WHAT TO PRODUCE: From the line containing "This screenshot has height=523, width=812." to the last line of the listing below, repeat every line exactly, and output nothing else.

MATERIALS PROVIDED:
◇ ◇ ◇ ◇ ◇ ◇ ◇

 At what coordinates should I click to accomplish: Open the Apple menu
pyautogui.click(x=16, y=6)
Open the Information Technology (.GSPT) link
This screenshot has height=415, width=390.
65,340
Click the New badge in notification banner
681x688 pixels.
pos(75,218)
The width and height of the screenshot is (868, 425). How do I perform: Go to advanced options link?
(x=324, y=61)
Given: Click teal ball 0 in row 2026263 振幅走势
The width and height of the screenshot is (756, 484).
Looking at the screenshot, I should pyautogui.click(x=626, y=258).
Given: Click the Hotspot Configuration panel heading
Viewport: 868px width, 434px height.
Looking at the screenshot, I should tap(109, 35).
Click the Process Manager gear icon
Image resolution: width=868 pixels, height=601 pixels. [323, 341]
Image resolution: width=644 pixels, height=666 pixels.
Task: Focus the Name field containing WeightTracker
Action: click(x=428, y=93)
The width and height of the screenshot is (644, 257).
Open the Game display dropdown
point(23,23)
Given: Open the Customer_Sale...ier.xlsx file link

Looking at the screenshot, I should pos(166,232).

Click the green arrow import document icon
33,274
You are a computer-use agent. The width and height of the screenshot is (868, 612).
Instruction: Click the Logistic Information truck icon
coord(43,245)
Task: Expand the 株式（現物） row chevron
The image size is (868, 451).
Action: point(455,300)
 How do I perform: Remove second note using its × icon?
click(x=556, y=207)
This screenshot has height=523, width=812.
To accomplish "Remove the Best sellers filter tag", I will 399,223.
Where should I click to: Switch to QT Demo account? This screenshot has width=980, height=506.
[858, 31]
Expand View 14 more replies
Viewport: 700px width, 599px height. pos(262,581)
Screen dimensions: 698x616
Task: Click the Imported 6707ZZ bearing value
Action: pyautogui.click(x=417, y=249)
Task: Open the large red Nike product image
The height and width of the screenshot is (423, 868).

◇ ◇ ◇ ◇ ◇ ◇ ◇

RESPONSE TO THIS EXERCISE:
This screenshot has height=523, width=812.
To accomplish "Remove the Best sellers filter tag", I will 399,223.
Where should I click to: Switch to QT Demo account? This screenshot has width=980, height=506.
[858, 31]
Expand View 14 more replies
Viewport: 700px width, 599px height. pos(262,581)
Screen dimensions: 698x616
Task: Click the Imported 6707ZZ bearing value
Action: pyautogui.click(x=417, y=249)
Task: Open the large red Nike product image
The height and width of the screenshot is (423, 868).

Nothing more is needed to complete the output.